Gluten-Free Blueberry Muffins made with Coconut Flour ... image

In this recipe, a little bit of our coconut flour goes a long way. These quick and easy muffins are beautifully fluffy and moist, and are a great family breakfast treat or a tea-time snack to wow your guests.

Provided by King Arthur Flour

Categories     King Arthur Flour

Total Time 33 minutes

Prep Time 15 minutes

Cook Time 18 minutes

Yield 6 muffins

Number Of Ingredients 9

¼ cup King Arthur Coconut Flour, sifted after measuring
¼ teaspoon baking powder
3 large eggs
3 tablespoons butter, melted
3 tablespoons honey
¼ teaspoon salt
¼ teaspoon vanilla extract
⅛ teaspoon almond extract
½ cup fresh blueberries, thoroughly dry

Steps:

  • Preheat the oven to 400 degrees F. Lightly grease six wells of a standard muffin pan, or line them with lightly greased muffin papers.
........
» REQUIRED TASKS:
1 - Could you rewrite the muffin recipe's passage from "In this recipe, a" through "wow your guests.", changing "breakfast" to "brunch"?
2 - Can you echo the entries word for word, from the very first one through the line containing "click(264, 66)"?

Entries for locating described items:
........
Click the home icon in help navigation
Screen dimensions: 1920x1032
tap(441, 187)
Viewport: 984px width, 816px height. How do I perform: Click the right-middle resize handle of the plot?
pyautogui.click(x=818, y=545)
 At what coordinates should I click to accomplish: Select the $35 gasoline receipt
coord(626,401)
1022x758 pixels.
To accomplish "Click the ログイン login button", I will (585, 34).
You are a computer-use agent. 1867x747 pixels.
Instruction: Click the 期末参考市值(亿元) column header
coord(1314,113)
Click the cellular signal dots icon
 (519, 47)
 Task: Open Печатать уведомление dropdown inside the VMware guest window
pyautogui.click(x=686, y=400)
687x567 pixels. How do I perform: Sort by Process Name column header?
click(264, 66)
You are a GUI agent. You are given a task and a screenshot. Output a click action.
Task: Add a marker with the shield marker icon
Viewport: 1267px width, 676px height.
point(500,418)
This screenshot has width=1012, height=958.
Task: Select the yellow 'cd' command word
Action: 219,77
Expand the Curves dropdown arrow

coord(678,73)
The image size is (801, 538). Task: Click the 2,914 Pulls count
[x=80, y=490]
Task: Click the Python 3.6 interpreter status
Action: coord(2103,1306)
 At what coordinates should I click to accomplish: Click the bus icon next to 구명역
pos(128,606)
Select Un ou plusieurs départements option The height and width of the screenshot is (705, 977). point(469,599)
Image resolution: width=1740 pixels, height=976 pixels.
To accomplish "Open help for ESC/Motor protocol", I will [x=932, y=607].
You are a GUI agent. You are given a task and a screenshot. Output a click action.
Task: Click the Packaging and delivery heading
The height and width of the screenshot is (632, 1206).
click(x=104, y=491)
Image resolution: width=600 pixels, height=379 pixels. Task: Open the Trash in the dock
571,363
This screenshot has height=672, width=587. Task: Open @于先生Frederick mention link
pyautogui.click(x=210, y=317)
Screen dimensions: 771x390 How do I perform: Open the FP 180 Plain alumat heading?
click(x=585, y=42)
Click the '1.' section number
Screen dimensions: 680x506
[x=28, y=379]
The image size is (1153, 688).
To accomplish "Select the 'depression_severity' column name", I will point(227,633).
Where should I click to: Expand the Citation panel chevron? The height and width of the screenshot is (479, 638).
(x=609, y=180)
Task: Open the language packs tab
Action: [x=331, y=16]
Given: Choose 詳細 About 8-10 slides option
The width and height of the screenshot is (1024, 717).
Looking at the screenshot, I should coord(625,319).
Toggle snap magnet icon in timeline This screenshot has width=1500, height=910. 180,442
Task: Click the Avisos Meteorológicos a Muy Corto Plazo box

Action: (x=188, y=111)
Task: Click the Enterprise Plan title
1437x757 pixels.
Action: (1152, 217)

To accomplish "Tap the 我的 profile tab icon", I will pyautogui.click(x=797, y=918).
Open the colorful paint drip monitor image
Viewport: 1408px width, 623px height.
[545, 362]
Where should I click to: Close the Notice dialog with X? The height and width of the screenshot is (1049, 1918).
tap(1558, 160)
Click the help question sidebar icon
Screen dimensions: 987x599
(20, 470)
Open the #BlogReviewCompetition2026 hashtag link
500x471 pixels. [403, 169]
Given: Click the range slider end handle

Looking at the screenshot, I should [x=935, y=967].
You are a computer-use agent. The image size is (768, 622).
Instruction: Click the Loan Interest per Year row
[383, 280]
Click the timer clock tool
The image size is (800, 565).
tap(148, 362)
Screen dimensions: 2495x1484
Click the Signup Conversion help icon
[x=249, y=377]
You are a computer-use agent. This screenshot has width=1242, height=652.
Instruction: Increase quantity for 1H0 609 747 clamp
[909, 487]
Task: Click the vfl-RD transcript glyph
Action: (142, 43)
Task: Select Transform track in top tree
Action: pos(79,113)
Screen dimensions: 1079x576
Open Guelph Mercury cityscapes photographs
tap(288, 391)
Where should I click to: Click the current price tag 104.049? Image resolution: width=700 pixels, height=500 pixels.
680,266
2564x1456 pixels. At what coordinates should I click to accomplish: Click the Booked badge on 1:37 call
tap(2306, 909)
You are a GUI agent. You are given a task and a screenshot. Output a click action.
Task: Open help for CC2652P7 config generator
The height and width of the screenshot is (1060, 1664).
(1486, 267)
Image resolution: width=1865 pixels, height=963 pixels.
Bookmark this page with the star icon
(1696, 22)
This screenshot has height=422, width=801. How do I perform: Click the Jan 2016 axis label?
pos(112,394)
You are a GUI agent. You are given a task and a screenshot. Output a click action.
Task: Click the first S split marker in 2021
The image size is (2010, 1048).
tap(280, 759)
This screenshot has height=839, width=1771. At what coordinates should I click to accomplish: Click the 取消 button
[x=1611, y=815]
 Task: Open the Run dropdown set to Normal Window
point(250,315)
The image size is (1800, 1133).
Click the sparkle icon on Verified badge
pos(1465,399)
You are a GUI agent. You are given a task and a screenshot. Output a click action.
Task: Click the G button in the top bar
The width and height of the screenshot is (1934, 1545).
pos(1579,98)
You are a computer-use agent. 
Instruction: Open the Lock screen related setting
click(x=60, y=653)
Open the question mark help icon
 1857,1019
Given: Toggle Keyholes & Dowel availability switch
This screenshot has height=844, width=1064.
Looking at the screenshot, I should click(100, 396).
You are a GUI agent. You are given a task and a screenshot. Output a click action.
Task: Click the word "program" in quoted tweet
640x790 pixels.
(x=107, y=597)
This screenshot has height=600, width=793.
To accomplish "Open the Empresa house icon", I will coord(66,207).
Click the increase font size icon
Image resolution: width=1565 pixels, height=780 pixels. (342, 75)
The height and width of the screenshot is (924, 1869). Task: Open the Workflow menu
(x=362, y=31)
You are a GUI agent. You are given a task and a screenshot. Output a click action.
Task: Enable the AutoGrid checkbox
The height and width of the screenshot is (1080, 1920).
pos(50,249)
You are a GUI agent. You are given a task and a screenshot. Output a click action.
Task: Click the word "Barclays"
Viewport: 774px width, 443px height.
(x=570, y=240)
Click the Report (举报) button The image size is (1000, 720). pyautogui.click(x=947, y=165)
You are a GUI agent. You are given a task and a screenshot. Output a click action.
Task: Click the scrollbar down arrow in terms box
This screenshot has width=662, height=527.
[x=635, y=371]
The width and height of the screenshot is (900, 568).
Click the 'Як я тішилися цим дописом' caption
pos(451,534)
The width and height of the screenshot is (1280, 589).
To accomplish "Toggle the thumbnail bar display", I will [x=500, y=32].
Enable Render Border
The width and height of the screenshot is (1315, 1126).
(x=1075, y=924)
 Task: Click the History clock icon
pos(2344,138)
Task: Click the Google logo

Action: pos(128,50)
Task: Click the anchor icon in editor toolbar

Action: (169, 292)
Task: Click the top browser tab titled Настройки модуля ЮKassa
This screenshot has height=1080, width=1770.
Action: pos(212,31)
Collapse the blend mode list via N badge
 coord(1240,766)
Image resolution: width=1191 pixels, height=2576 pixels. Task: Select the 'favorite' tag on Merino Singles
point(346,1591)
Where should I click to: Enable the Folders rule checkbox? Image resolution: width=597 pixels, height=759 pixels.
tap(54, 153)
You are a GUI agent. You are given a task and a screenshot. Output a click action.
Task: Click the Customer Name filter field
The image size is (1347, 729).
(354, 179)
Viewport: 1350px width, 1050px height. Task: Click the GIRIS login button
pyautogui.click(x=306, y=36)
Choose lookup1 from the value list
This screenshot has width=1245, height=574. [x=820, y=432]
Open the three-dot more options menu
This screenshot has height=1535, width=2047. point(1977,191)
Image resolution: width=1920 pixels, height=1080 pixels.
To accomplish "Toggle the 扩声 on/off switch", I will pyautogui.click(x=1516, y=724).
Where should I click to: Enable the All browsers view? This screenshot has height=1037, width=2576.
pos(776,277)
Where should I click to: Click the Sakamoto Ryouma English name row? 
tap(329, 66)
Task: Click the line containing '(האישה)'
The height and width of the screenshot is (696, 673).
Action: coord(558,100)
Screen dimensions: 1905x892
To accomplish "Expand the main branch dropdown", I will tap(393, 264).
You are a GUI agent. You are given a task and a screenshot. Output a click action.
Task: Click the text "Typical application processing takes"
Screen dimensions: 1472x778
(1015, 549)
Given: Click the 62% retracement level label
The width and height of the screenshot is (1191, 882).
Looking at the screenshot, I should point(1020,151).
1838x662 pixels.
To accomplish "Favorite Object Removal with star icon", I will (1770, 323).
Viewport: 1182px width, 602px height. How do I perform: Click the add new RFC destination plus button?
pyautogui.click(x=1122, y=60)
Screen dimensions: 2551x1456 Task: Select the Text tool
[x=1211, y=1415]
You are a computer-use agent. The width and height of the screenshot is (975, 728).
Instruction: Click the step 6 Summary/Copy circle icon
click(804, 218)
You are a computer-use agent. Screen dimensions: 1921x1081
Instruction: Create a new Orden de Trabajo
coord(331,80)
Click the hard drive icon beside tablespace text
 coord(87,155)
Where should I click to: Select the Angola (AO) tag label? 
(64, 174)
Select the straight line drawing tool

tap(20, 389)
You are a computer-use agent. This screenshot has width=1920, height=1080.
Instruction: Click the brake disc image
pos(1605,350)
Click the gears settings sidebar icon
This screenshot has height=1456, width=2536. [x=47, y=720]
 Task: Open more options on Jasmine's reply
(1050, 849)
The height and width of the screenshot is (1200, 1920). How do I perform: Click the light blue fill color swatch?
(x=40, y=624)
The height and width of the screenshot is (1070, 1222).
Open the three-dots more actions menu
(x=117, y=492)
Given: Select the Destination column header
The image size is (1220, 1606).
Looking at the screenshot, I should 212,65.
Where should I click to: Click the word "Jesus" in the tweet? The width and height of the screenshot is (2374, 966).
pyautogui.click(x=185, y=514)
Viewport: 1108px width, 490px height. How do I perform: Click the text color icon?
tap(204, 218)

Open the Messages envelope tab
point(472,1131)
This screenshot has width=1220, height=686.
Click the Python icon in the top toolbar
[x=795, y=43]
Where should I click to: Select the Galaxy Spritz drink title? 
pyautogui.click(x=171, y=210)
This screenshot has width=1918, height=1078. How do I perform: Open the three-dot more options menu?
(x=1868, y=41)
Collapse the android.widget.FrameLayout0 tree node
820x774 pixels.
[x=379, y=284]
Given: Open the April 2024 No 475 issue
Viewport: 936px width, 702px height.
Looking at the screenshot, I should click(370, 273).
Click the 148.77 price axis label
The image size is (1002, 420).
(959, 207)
........
» ANSWERS IN ORDER:
1 -
In this recipe, a little bit of our coconut flour goes a long way. These quick and easy muffins are beautifully fluffy and moist, and are a great family brunch treat or a tea-time snack to wow your guests.

2 -
Click the home icon in help navigation
Screen dimensions: 1920x1032
tap(441, 187)
Viewport: 984px width, 816px height. How do I perform: Click the right-middle resize handle of the plot?
pyautogui.click(x=818, y=545)
 At what coordinates should I click to accomplish: Select the $35 gasoline receipt
coord(626,401)
1022x758 pixels.
To accomplish "Click the ログイン login button", I will (585, 34).
You are a computer-use agent. 1867x747 pixels.
Instruction: Click the 期末参考市值(亿元) column header
coord(1314,113)
Click the cellular signal dots icon
 (519, 47)
 Task: Open Печатать уведомление dropdown inside the VMware guest window
pyautogui.click(x=686, y=400)
687x567 pixels. How do I perform: Sort by Process Name column header?
click(264, 66)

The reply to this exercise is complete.